The former Houston star constantly alternated between injured and healthy, wearing on everyone from fans to the organization.  As frustrating as that was, the final straw came when McGrady began to gripe about playing time on one of the rare occasions in which he deemed himself fit to play last season.  The team had philosophically moved on from him and saw him as a role player in their system thanks to his diminishing talents and constant risk of further injury.
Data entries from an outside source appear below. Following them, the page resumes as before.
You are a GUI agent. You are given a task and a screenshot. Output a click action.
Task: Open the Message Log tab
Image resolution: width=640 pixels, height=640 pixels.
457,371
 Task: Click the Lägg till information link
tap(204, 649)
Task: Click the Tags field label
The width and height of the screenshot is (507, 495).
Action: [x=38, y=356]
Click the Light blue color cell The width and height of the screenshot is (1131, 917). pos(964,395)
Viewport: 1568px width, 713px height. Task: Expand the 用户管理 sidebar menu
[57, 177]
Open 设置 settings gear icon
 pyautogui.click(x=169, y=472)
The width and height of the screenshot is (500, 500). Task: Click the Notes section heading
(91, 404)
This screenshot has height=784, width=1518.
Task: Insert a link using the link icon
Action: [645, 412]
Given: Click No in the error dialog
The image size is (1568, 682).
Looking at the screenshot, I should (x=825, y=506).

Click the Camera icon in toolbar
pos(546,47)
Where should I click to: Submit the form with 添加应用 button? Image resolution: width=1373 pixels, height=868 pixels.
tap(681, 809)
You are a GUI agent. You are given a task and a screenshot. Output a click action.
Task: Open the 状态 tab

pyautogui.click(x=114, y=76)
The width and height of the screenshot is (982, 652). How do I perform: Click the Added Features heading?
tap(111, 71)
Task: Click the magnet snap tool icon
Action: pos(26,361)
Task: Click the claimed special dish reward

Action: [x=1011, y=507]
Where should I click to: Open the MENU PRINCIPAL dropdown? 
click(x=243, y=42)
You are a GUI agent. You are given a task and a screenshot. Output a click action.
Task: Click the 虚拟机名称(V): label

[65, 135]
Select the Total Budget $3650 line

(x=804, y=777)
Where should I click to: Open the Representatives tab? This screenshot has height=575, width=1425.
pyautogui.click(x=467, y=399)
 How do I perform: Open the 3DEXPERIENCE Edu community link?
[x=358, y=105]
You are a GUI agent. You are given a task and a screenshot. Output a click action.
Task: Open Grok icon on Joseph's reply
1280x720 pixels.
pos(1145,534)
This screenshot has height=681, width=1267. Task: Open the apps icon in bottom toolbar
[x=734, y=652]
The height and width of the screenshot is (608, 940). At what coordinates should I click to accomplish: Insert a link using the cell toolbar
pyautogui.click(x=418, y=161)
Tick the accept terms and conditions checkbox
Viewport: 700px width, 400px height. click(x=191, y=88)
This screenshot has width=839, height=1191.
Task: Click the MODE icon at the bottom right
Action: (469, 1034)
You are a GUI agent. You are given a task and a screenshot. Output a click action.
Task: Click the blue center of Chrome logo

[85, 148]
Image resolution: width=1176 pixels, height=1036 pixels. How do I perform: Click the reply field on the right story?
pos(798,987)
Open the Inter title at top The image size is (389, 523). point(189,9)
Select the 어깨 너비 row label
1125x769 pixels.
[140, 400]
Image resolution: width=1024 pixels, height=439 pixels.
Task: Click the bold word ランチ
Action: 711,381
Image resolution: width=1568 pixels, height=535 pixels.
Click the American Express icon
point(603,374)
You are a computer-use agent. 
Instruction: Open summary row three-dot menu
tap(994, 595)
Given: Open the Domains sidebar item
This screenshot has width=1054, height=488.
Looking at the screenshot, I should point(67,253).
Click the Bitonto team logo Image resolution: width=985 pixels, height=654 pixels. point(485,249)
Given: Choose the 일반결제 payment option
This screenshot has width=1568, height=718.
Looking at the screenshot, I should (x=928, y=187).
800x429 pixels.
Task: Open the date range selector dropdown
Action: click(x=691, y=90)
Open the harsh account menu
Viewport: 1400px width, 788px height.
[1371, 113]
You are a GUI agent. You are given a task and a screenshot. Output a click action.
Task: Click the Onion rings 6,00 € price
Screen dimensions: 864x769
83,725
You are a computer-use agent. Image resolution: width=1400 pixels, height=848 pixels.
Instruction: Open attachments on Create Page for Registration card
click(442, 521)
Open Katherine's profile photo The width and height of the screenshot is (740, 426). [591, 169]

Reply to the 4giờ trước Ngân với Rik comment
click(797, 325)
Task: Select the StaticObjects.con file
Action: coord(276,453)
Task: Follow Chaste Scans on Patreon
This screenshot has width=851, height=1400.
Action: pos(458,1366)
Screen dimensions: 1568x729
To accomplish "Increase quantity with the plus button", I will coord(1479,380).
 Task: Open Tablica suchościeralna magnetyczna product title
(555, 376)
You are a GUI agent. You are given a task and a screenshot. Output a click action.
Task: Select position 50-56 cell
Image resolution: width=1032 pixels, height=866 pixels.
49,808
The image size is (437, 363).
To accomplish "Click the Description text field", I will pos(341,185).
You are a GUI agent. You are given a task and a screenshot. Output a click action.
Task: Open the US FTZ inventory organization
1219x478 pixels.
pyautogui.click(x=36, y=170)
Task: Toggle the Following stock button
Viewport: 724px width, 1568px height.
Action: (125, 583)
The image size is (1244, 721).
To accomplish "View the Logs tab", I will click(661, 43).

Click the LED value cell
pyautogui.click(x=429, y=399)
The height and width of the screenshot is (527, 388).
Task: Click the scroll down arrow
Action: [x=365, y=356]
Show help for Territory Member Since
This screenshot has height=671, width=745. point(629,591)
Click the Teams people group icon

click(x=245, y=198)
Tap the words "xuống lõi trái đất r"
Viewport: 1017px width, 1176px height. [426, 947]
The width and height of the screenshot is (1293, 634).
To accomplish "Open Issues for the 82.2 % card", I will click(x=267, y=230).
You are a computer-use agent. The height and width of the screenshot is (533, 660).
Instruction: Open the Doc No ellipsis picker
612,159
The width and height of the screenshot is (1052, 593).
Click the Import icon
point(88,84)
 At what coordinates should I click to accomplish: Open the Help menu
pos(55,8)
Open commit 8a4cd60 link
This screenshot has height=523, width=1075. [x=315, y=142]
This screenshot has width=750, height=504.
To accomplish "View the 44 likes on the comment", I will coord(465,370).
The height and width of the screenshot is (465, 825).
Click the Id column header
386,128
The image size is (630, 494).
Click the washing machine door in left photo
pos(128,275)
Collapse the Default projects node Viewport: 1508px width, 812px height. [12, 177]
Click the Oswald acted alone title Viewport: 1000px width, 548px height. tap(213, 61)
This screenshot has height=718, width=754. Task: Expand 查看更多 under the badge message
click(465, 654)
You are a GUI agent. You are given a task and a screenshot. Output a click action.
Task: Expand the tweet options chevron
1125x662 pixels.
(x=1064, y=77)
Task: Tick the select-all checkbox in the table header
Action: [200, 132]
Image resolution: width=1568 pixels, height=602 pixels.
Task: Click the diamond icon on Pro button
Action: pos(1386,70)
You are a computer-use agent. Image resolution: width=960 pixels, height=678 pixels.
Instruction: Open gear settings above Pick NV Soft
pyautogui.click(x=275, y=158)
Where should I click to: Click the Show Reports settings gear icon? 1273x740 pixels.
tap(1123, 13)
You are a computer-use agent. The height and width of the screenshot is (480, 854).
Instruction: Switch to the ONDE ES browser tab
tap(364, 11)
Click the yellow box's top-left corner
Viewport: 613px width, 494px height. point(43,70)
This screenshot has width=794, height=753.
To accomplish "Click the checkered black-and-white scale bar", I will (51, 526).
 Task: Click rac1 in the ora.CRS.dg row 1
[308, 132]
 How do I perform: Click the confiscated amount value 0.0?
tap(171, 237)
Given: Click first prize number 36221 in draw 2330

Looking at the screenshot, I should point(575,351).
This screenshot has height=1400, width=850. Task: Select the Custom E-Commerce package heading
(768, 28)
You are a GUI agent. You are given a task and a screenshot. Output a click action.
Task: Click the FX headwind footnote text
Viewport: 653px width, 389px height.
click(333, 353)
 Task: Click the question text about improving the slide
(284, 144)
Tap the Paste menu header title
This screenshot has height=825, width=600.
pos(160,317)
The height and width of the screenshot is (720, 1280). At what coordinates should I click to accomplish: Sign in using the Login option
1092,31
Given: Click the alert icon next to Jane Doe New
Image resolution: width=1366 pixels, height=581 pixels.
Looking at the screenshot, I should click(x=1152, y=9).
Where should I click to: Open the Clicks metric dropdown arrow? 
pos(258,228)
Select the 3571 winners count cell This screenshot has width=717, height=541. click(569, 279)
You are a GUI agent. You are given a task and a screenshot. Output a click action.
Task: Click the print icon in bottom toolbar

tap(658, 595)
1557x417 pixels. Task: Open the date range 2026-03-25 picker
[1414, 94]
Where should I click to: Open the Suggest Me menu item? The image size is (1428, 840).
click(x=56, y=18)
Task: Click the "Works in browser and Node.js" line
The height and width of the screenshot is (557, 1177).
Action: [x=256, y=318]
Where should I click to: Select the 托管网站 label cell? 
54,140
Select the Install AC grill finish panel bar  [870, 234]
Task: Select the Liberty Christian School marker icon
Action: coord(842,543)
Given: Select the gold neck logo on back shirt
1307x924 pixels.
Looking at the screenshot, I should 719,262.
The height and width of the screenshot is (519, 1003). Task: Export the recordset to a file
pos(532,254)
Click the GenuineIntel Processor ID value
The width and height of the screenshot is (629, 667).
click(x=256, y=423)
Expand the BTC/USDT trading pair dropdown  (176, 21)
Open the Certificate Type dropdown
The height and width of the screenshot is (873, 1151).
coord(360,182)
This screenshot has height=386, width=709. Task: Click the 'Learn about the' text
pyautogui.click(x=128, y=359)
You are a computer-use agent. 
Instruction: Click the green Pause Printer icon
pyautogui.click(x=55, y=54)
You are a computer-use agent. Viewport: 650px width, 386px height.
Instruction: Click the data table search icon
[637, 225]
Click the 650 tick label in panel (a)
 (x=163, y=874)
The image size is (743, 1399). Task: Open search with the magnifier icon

McGrady was thinking that starters minutes seemed more appropriate though and ugliness began.  McGrady only played six games for Houston last season before a February trade landed him in New York for his final 24.

Imagine if McGrady wouldn’t have been healthy enough to play last season at all though.  If T-Mac wasn’t healthy, he couldn’t have griped about minutes.  Everyone else couldn’t have seen how ineffective he was when he was on the court.  There would be no separation of the reality of his situation and the fantasy in his mind of how things should be.  And everyone could have co-existed peacefully.

That’s why the peace has remained in Milwaukee and that’s why optimism reigns when talk of Redd’s return surfaces.

Milwaukee has never had to ask Redd to take a step back.  His second injury will leave him on the shelf until February and if, and this still seems unlikely, he returns to Milwaukee it’ll be with the understanding that it’s his job to fit in.  The two injuries give everyone a convenient excuse to ask Redd to accept a lesser role.  Because of the injuries, everyone can say that those are the reason he’s having to take a smaller role, not because he wasn’t a good fit with the Bucks of last season or won’t be a good fit with the ones of this season.  Redd even said something along those lines last January.

“I do feel like I have to figure out where I fit with this team now,” Redd told HoopsWorld last January. “We need Andrew to contribute, we need Brandon to keep playing well, but I have to play better for us to win.”

He was right, Milwaukee needed a significant boost from Redd to start winning.  A boost he may not have been able to provide.

The injuries prevented the ugliness that usually accompanies these breakups.  Milwaukee never had to ask Redd to stay away, because he was able to occupy himself rehabbing his injury.  The organization gets to stand by a player who’s dealing with a career threatening issue and Redd gets to thank them for doing so.  Things have gone so swimmingly, that I wouldn’t be surprised to see his number up in the Bradley Center (or wherever the Bucks are playing in 10 years) rafters one day and Redd getting some kind of role with the organization.  Redd has always been a favorite of owner Herb Kohl and that hasn’t changed these last two years.

It very easily could have though had Redd never suffered his second injury.  Luck is a funny thing.